The Holy Spirit who gave David this pattern is not a Spirit of chaos, confusion, or subjective whim. He is the Spirit of truth who inspired the written Word of God. The same Spirit who measured out the gold for the lampstands has measured out the words of Scripture. This is why we must bind our consciences to the Word of God alone. To appeal to some private "leading of the Spirit" that contradicts or goes beyond the written Word is to appeal to a different spirit altogether.
Furthermore, Yahweh "made me understand" all the details. Revelation requires illumination. God not only gives us His Word, but He also gives us the grace to comprehend it. This is why we pray for understanding before we open the Scriptures. We are utterly dependent on Him for both the blueprint and the ability to read it correctly.
The Gospel in the Blueprints
Now, why should we, as New Covenant believers, care about the weight of Solomon's flesh hooks? Because this entire structure, in all its glorious and meticulous detail, was a type, a shadow, a pointer to a greater reality. The Temple was a magnificent picture of a greater truth, but it was just a picture.
First, Jesus Christ is the true Temple. He told the Jews, "Destroy this temple, and in three days I will raise it up" (John 2:19). He was speaking of the temple of His body. He is the true meeting place between God and man. All the specified weights of gold and silver were but a dim foreshadowing of the infinite worth and perfect holiness of the Son of God. Every detail of the Temple's design finds its ultimate fulfillment and meaning in the person and work of Jesus Christ.
Second, the Church is now the temple of the living God. "Do you not know that you are a temple of God and that the Spirit of God dwells in you?" (1 Corinthians 3:16). We, as believers, are being "built up as a spiritual house" (1 Peter 2:5). And this new temple also has a divine blueprint. God is just as particular about the design of His Church as He was about the design of Solomon's Temple.
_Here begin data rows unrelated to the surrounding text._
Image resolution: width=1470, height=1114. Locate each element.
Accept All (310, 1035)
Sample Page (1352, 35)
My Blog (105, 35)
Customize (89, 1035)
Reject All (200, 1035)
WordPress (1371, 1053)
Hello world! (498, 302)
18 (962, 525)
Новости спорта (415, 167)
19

The blueprint for the Church is not written in measurements of gold and silver, but in the doctrines and commands of the New Testament. The pattern for the Church's leadership is not the divisions of priests and Levites, but the qualifications for elders and deacons. The pattern for the Church's worship is not animal sacrifices and incense, but the preaching of the Word, the administration of the sacraments, and the singing of psalms, hymns, and spiritual songs. The pattern is prescribed, and we are not at liberty to alter it.
Like Solomon, we are the builders. We have been given a great commission to build the house of God. But we are not the architects. Our job is to faithfully take the apostolic blueprints, contained for us "in writing by the hand of Yahweh" in the Holy Scriptures, and to build accordingly. The modern evangelical impulse to innovate, to add to the worship of God things that He has not commanded, to redesign the church to make it more appealing to the world, is the spirit of rebellion. It is the equivalent of Solomon receiving the divine blueprints from his father and saying, "This is a good start, but I think a fog machine and some laser lights would really enhance the cherubim."
Our task is to submit to the architectural sovereignty of God. We are to study His blueprints in the Word, and build His church, for His glory, according to His pattern. The work is immense, but the Architect who drew the plans has also promised to be with us, the builders, until the very end of the age.